For the case of SLMed sample, the surface experiences preferential dissolution at pore sites where un-passivated surface is exposed, leading to a more uneven crevice and ridge pattern. With ECM, the preferential dissolution at pore sites is pronounced as the un-passivated surface is more susceptible to ECM in comparison to the passivated ridges. As a result, the tOFF’ state does not occur since pore sites are continuously exposed and experience preferential dissolution. However, tRON states can be observed in the current pulse analysis due to the EC-dissolution-resistant martensitic microstructure (lower current) and high passivation, which interrupts effective machining. LECM reduces porosity influence as the enhanced passivation weakening capability reduces preferential pore site dissolution and even re-passivates the surface, which leads to higher current and more tRON states.

Based on the cavity dimensions in Fig. 11b, it can be concluded that the LECM process can improve process localisation by weakening passivation primarily in the centre of the cavity, leading to lower width and higher depth. This behaviour is more pronounced in the SLMed sample as the exposure of pore sites further focuses material removal in the depth direction. However, the martensitic microstructure is more corrosion-resistant which results in smaller cavities. The above discussion and findings of this study are qualitatively summarised in Fig. 11c.

In summary, we have successfully demonstrated an on-machine framework based on high frequency current pulse analysis for quantitatively capturing the part level operando passivation behaviour with process history i.e. overall passivation evolution and effective machining/non-machining duration. In addition, it can be tested on different materials to compile a database for devising a global passivation index which combines different material-specific indicators. As shown in the unfiltered sample current pulses (duty cycle 50%) recorded using the same current pulse acquisition system at 10 MHz sampling rate in Fig. 11d, e, the pulse shape and defined indicators are material dependent. For Inconel 718, the pulse during tON is relatively flat as it is a low passivating material, but it fluctuates significantly which is possibly caused by the breakout of Laves and δ phases41. For nitinol, the pulse drops slightly during the tON period possibly due to the initial overpotential and Ti passivation, which then flattens out as nickel can be easily dissolved42,43. Therefore, the proposed on-machine passivation analysis framework has the potential for fundamental mechanistic passivation investigations of different materials during ECM and its hybrid variants by devising suitable indicators. In addition, the quantified indicators provide part level passivation information with clean and useful data to optimise data storage and computing resources. These indicators convert the current pulse data into quantified interpretable passivation phenomenon occurring on the workpiece surface (information carrier) as a result of different process loads (ECM assisted by laser, purely ECM) as per the “process signature concept”44. This makes it relevant in component production scenarios and the framework can be further extended to support the development of data driven models, process optimisation and digital twin of the ECM/LECM machine-tool2 using the “Aachen approach” proposed by Bergs et al.45 for improving process intelligence (Fig. 1h).

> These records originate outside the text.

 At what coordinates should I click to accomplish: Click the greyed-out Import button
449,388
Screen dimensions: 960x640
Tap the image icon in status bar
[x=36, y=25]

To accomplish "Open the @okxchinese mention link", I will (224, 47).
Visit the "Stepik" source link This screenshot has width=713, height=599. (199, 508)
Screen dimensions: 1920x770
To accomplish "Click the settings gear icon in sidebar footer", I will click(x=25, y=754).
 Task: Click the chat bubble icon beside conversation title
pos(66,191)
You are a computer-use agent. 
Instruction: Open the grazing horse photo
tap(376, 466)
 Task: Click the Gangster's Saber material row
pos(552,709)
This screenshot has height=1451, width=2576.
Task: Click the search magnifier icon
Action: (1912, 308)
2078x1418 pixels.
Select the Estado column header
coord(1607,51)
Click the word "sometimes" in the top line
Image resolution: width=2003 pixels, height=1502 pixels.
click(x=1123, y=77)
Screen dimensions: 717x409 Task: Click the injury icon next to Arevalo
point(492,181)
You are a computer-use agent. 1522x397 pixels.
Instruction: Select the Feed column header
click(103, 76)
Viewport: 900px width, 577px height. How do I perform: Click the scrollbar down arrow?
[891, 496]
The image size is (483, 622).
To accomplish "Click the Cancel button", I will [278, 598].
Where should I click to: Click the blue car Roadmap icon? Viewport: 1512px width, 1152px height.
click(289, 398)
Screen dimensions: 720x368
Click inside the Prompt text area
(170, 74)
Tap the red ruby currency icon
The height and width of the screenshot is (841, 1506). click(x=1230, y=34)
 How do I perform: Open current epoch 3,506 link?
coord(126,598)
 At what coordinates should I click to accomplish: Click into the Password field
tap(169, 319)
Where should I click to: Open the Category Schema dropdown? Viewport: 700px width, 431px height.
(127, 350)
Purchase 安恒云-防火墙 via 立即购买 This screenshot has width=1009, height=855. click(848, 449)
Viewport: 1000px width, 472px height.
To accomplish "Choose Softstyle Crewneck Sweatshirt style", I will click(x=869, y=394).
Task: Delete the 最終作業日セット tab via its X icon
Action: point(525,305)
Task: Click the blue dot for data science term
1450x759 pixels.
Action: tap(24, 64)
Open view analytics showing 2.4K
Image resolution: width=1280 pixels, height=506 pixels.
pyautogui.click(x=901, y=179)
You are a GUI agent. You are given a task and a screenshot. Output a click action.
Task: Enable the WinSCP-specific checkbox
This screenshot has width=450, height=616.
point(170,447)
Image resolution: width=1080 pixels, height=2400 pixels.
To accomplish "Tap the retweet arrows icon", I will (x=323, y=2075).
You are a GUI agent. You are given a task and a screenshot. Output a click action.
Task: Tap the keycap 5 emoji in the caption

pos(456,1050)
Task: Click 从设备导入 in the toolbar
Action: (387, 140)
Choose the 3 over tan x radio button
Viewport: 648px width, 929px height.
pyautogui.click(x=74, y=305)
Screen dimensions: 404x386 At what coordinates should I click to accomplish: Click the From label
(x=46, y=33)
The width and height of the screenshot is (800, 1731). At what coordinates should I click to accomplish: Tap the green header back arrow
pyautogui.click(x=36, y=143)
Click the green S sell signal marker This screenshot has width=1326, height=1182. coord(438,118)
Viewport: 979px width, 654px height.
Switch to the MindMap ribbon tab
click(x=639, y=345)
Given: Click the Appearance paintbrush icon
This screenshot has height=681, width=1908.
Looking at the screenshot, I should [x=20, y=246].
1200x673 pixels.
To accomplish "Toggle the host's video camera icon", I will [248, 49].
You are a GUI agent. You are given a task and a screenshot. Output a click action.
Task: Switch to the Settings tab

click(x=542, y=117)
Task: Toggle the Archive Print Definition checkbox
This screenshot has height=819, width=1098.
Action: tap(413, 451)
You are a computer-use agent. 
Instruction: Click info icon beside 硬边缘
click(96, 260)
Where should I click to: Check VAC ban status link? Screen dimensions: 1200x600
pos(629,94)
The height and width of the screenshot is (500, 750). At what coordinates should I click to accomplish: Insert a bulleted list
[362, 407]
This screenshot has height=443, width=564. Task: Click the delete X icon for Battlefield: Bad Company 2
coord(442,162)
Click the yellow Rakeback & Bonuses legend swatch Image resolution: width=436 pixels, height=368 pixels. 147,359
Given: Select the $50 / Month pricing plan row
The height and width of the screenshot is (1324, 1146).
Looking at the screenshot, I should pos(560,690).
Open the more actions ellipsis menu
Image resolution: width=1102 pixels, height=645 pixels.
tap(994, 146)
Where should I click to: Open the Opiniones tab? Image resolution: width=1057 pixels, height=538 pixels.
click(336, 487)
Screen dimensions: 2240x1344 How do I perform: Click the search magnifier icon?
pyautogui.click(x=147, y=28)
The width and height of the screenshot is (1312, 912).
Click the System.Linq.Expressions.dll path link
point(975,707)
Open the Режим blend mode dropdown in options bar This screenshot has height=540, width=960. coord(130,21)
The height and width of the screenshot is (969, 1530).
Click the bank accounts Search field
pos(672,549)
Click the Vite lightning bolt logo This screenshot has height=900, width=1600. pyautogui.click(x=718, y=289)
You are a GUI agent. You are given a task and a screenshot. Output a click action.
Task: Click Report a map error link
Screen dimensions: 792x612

Since this study is an initial step towards on-machine mechanism-informed process investigations at actual ECM and LECM conditions, further research is required towards advanced studies involving on-machine quantitative analysis using high frequency in-process current signals and also their implementation on the machine-tool to adapt to changes in passivation layer to prevent process instabilities. Specifically, implementation of the framework on the machine-tool for real-time process analysis and control, requires dedicated research beyond simply using edge computers for calculating the indicators in real-time. This requires synchronisation of the process, controller and machine-tool by holistically resolving and coupling their different time constants. ECM/LECM involves electrical time constant (ns to μs), the mechanical stages have mechanical time constant (ms) and the laser induced weakening of passivation layer involves thermal time constant (sub-ms to ms) as well as the latency of communication protocol (EtherCAT).

Methods

Laser-ECM process principle

The hybrid laser-ECM (LECM) process scheme is illustrated in Fig. 1a. In LECM, laser is used as a hybridisation energy source as its non-contact nature complements ECM processing to provide localised removal with good surface quality. In addition, there is no chipping during ECM unlike mechanical machining, which provides clear interelectrode gap conditions for convenient laser application at the workpiece surface. The LECM technique supplies the electrolyte and green laser (532 nm) coaxially and simultaneously through the tubular tool to the machining zone to apply the pulsed EC (µs) and laser (ns) process energies (Fig. 1a). This energy coupling approach is especially suitable for processing passivating materials as the laser first interacts with the surface passive layer to weaken it upon exiting the tool before affecting the bulk material. The ns pulsed green laser provides fast and localised heating to the workpiece surface which has minimal absorption in water (α = 0.0045 m−1)46 to minimise attenuation. The heat is then transmitted to the electrolyte in the interelectrode gap from the workpiece surface through convection and conduction mechanisms which ultimately increases the local electrolyte conductivity47. The increase in local temperature and electrolyte conductivity results in increase in current density as well as reduction in the activation energy for EC-dissolution to accelerate the reaction rate as governed by the Arrhenius relation. The escalation of current density facilitates passivation layer weakening according to the following macroscopic mechanisms based on our previous works14,31:

  1. i.

    Higher current density can overcome the resistive barrier to structurally weaken passivation.

  2. ii.

    It can remove material beneath the layer through the gaps and pores, leading to layer spalling and exfoliation.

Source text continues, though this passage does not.